He could feel his face heat a bit, and his words were rather gruff as a result. “Nonetheless, we’ll present ourselves as Mr. and Mrs. Munroe and stay in the same room.”

And he ended the discussion by descending from the carriage before she could protest farther. The inn did look respectable. A row of old men sat outside the main door, which was blackened with age. There were a fair amount of hostlers and stable boys milling about and gossiping, and in a corner of the yard, a little boy with tousled brown hair played with a kitten. Alistair felt a pain in his chest at the sight. He wasn’t very similar to Jamie, but the boy was of an age.

God, let the children be safe!

He turned back to the carriage to help Helen down, moving his body between her and the sight of the little boy. “Come inside and I’ll see if there’s a private room to be had.”

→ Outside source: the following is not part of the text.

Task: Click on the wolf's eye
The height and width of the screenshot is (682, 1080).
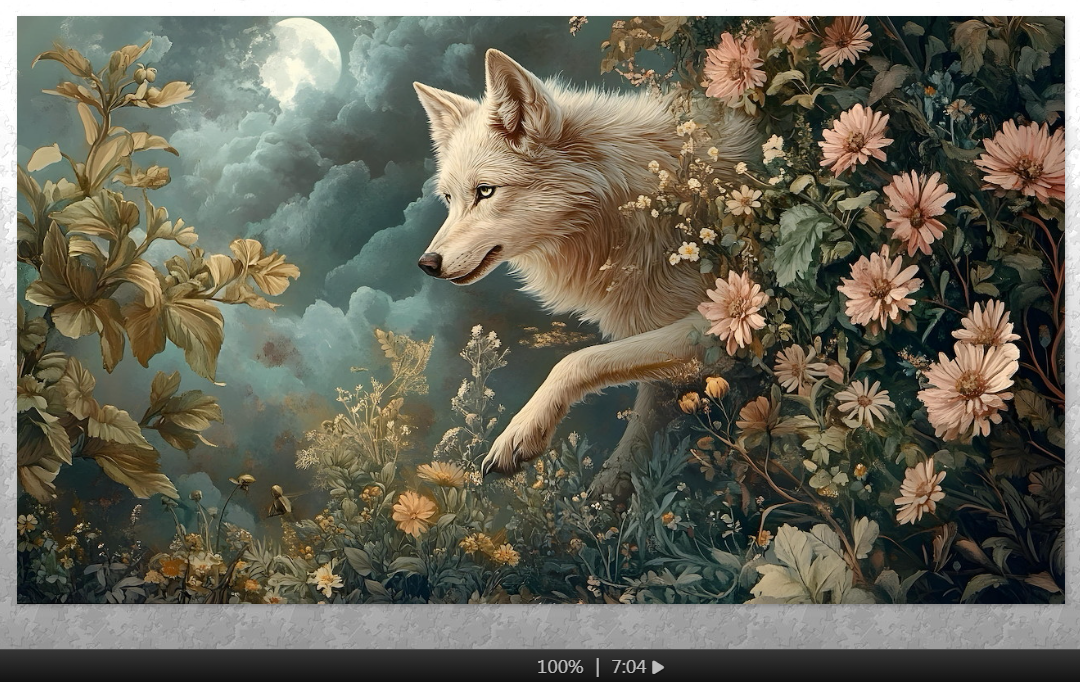Action: pos(485,191)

“Thank you,” she said breathlessly.

He offered her his arm in a husbandly way, and the hesitation before she laid her fingertips on his sleeve was so small that in all probability only he saw it. But he did see and note it. He covered her gloved hand with his and led her into the little inn.

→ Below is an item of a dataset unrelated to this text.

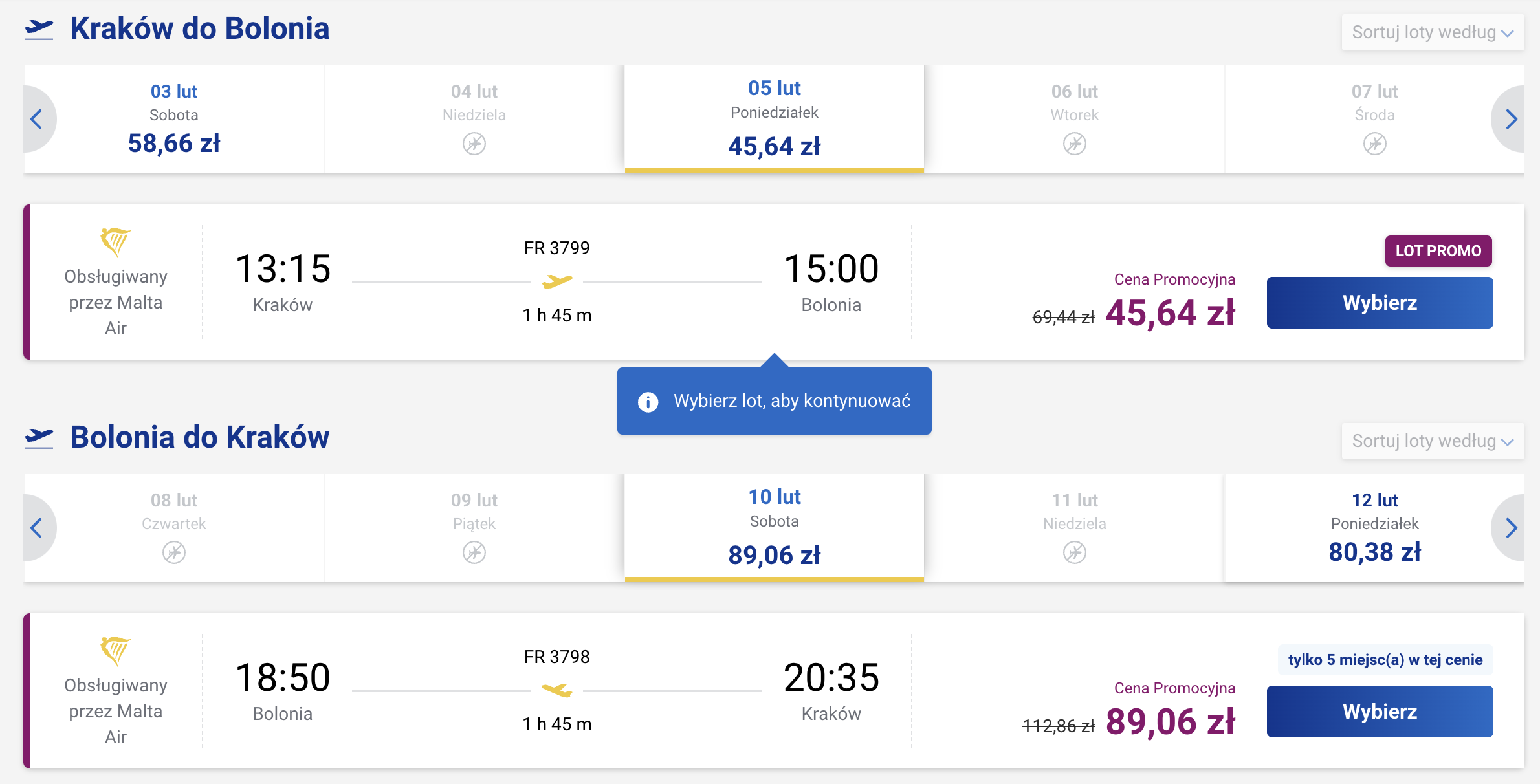This screenshot has height=784, width=1540.
Task: Click the LOT PROMO badge
Action: pos(1438,251)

As it turned out, there was indeed a small—very small—private room at the back of the inn. They settled at the rustic table next to a tiny hearth, and very soon thereafter a hot meal of mutton and cabbage arrived.

“Are you sure Lister’s headed to London?” Alistair asked as he cut into his meat. The thought had begun to bother him the last half hour or so; they might be on a wild-goose chase, haring off to London when Lister might have an entirely different destination in mind.

“He has a country estate—several, in fact,” Helen murmured. She was pushing at the food on her plate, but hadn’t taken a bite. “But he spends nearly all his time in London. He hates the country, he says. I suppose he might decide to hide the children elsewhere, but if he came in person to get them, I think he’d want to return to London first.”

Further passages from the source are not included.